• Set of tasks
• 1. Transcribe the passage about the Socialist League manifesto, starting at "The inclusion of" and ending at "the Fabian Society.".
• 2. Write the next part of the passage on the Socialist League manifesto, picking up after its last sentence.

The inclusion of artists such as William Morris meant that the Socialist League and the labour movement overall gained significant artistic and creative talent. The design of the Manifesto of the Socialist League is a perfect example of how Morris’s artistic talent was used in the socialist cause. The beautiful emblem on the title page uses natural and classical imagery to present the league’s name, familiar themes to Victorian readers (the leaves are particularly Morris-esque). Aesthetically it is clear and beautiful, but it also incorporates the famous words ‘educate, agitate, organize’, first used by George Bernard Shaw in 1884 to describe the mission of the Fabian Society.

A clear manifesto with artistic merit was important to the repertoire of the Socialist League. It exhibited worthiness as explained by Charles Tilly, as it was well-presented, clearly thought out and explained, and had the name of an authority figure like Morris attached to it (although his ‘authority’ stemmed from his position as a famous and respected artist and poet). Although it is difficult to express unity in a written manifesto, the use of the league’s beautiful emblem would have made it recognisable. It also contributed to the visual culture of the movement, using existing ideas from the ‘residual’ cultural reservoir (the classical and natural imagery) to present the league’s political beliefs and slogan.

• Supplied material
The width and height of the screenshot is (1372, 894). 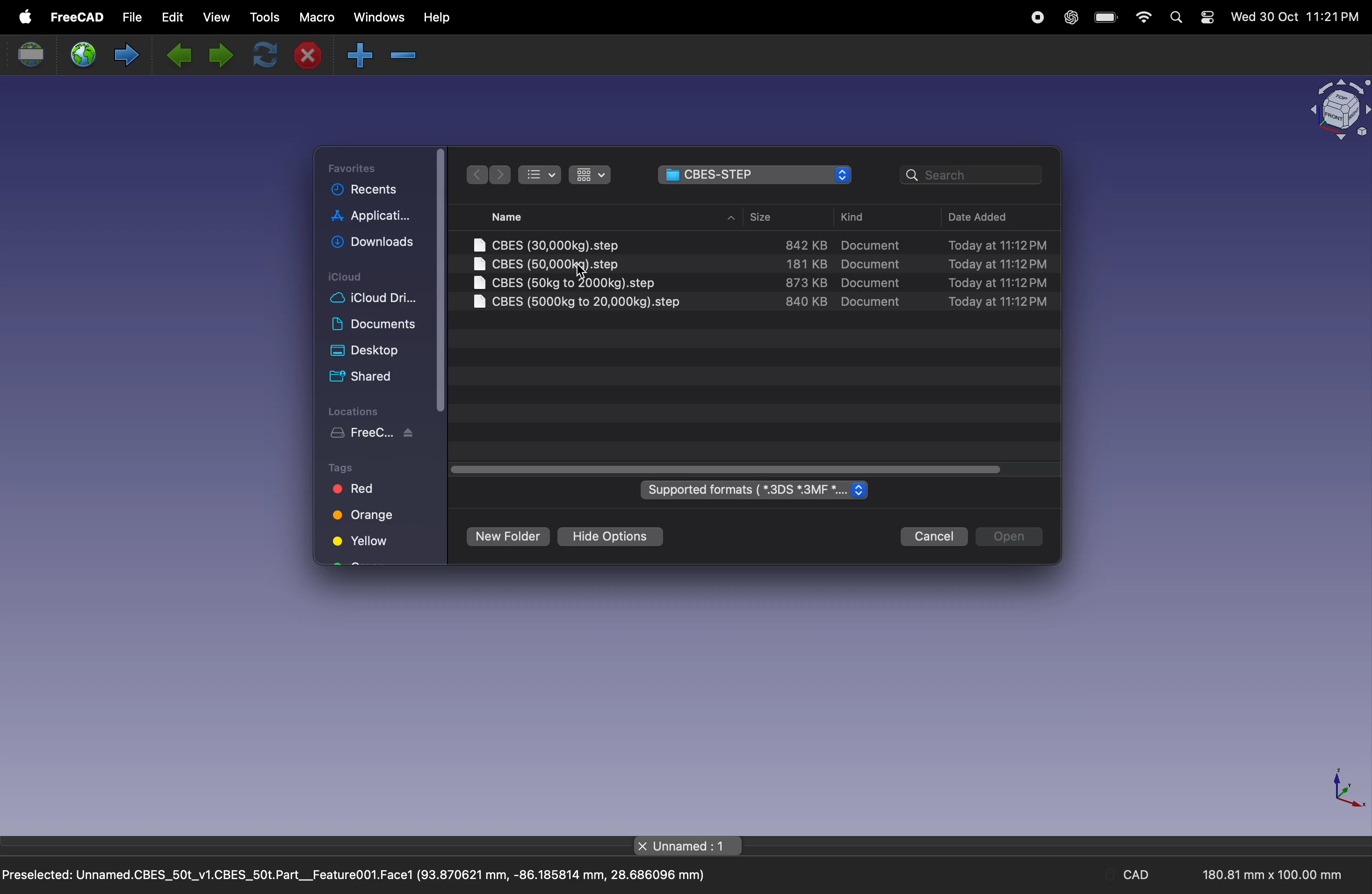 What do you see at coordinates (1142, 19) in the screenshot?
I see `wifi` at bounding box center [1142, 19].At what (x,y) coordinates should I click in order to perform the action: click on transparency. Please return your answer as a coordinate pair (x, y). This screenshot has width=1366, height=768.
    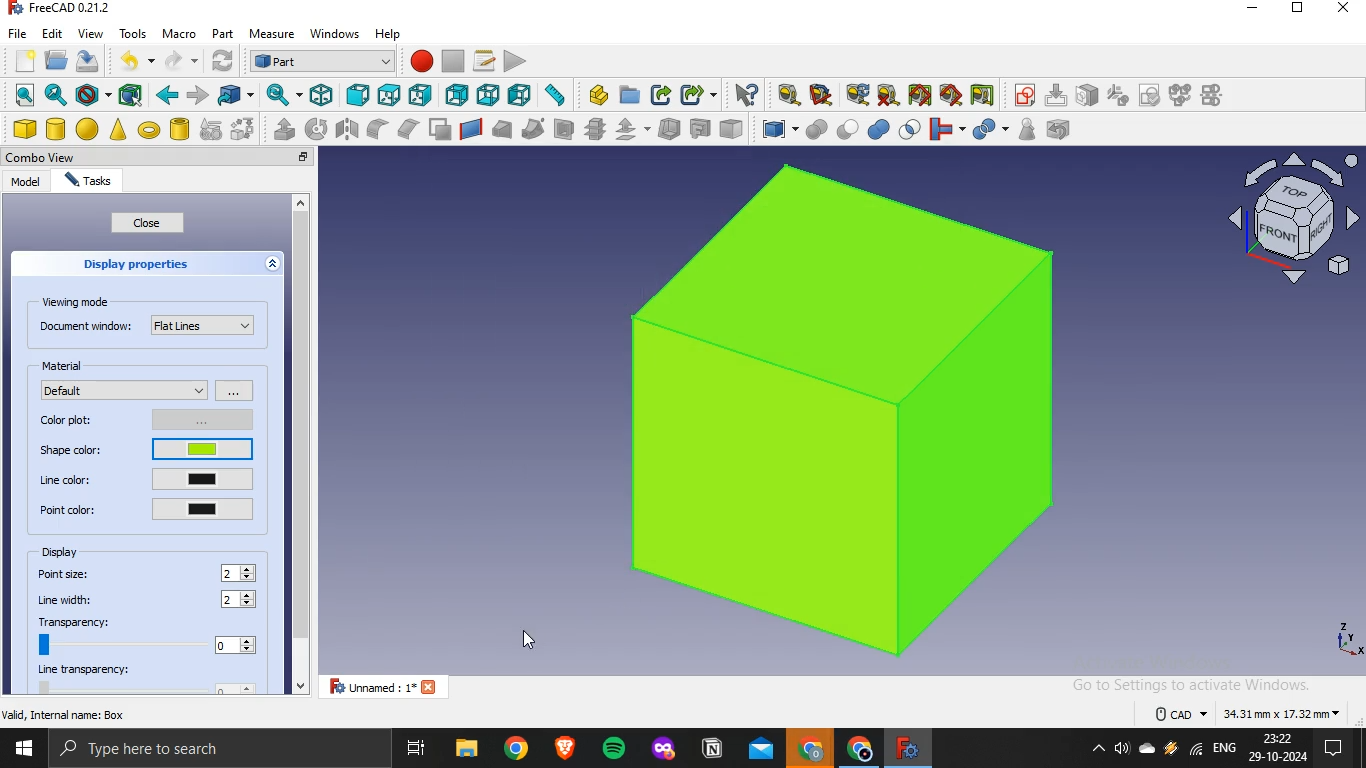
    Looking at the image, I should click on (145, 635).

• Exercise answers
• 1.
The inclusion of artists such as William Morris meant that the Socialist League and the labour movement overall gained significant artistic and creative talent. The design of the Manifesto of the Socialist League is a perfect example of how Morris’s artistic talent was used in the socialist cause. The beautiful emblem on the title page uses natural and classical imagery to present the league’s name, familiar themes to Victorian readers (the leaves are particularly Morris-esque). Aesthetically it is clear and beautiful, but it also incorporates the famous words ‘educate, agitate, organize’, first used by George Bernard Shaw in 1884 to describe the mission of the Fabian Society.

• 2.
Morris’s involvement in the League was not all design and rhetoric. He was arrested once during a demonstration, and was arrested and fined on a second occasion for ‘public obstruction’ while he spoke about socialism on the street in July 1886. The Black Monday riots had only occurred 5 months before this, and there had been a spate of violence between activists and police for some time. Morris felt particularly passionate about this issue, condemning the ‘bullying and hectoring’ that Socialists experienced at the hands of the police. Whether this was entirely justified or partially hyperbolic is debatable, but there is certainly evidence that the police in this period were not particularly accountable for their actions, and could use more coercive strategies (to intimidate activists at best, and physically detain and/or harm them at worst).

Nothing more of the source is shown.